Tuesday 3 November 2009

Mummy Fight Clubs

Hands up, I admit it, I couldn’t go the distance, couldn’t hack the pace, I just wasn’t strong enough. I am a mother-and-toddler group drop out, so sue me – actually scrap that last bit, the ATM machine laughs maniacally when I venture within 20ft of it.
I went to two different mother-and-toddler groups when my eldest child was younger and thought I had been magically transported through time to the playground of my primary school circa 1980. There was cat fighting, dirty looks, back stabbing and much judging of parental techniques and physical appearances.
My first experience was none too great. I may as well have stood up and admitted I was a card-carrying member of a Satanic cult when I mentioned I was a working mother.
The second group I went to was a gathering of level seven yummy mummys. I could hardly breathe the air was so thick with Channel No5 and my retinas where frequently burned when the sun happened to hit overly large diamond rings or the go-faster stripes on their designer prams.

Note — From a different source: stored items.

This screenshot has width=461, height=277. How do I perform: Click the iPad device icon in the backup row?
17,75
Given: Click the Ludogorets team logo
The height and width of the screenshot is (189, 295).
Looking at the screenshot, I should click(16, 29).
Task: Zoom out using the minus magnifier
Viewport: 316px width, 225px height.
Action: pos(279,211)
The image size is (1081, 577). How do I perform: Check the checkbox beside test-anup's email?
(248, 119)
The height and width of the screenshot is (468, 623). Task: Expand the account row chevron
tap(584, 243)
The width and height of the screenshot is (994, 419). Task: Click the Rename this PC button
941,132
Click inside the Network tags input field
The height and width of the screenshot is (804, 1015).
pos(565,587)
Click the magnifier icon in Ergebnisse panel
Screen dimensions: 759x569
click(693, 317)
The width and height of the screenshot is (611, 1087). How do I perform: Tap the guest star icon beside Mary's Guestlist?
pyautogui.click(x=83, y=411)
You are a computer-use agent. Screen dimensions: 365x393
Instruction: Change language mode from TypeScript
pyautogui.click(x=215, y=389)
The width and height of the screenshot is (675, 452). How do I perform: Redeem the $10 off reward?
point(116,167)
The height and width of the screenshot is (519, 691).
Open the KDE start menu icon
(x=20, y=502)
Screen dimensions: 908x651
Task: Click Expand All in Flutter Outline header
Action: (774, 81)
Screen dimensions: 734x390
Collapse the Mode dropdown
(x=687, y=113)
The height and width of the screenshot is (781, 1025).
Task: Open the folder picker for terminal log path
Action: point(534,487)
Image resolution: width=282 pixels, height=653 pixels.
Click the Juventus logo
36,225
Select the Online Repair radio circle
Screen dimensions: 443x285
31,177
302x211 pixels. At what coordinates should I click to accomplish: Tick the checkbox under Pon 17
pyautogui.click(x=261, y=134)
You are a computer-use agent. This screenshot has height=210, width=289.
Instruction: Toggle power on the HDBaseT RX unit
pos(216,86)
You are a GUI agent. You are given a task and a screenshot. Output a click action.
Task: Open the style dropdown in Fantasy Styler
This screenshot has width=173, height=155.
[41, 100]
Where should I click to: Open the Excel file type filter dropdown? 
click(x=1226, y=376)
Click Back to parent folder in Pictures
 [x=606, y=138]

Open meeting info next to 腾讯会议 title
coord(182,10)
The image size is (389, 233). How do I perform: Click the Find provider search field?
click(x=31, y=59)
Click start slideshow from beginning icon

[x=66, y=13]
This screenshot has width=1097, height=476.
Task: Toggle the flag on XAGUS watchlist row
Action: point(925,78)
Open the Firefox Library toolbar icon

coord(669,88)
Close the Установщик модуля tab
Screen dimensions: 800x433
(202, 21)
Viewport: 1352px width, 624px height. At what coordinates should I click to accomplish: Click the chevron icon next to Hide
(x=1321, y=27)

One of the mothers was a fully-fledged member of the breastfeeding mafia. When I informed her that I had bottlefed my oldest son, after having great trouble feeding him myself, I know she felt an urge to take me out to the hall and beat me around the head with her umbrella. Fair play to her she fought the violent urge but informed me gently that I had poisoned my child and that he would grow up to be tres stupid.
The idea that these mothers' groups are meant to be a place where sleep-deprived, vomit-smeared mums can swap advice on how to get your baby to sleep is, in my opinion, laughable.
If you're worried that your daughter is 14 months old and still crawling instead of walking? A better mother than you will boost your anxiety by bragging that her son was walking at eight months.
Your son's vocabulary is a bit limited and you think he might have a hearing problem? The best mum in the world will tell you her 11-month-old uttered his first full sentence yesterday.
And now, my theory has become proper fact. An Australian study has found mother-and-toddler groups can make mothers feel even more guilty than usual by allowing mothers to compare themselves, and their children, to others and find faults.
The study, a proper one by a fancy psychologist, showed that playgroups reinforced the ‘good mother syndrome’, which is how society expects an ideal mother to be.
From my own personal experience I’ve always thought that mother-and-toddlers groups should be renamed fight clubs and are places where women can go to beat each other up over parenting techniques, make each other feel guilty, judge one another on appearances, laugh at other mums who can’t shift the baby weight, backstab, bitch and ridicule. That and let their kids play together.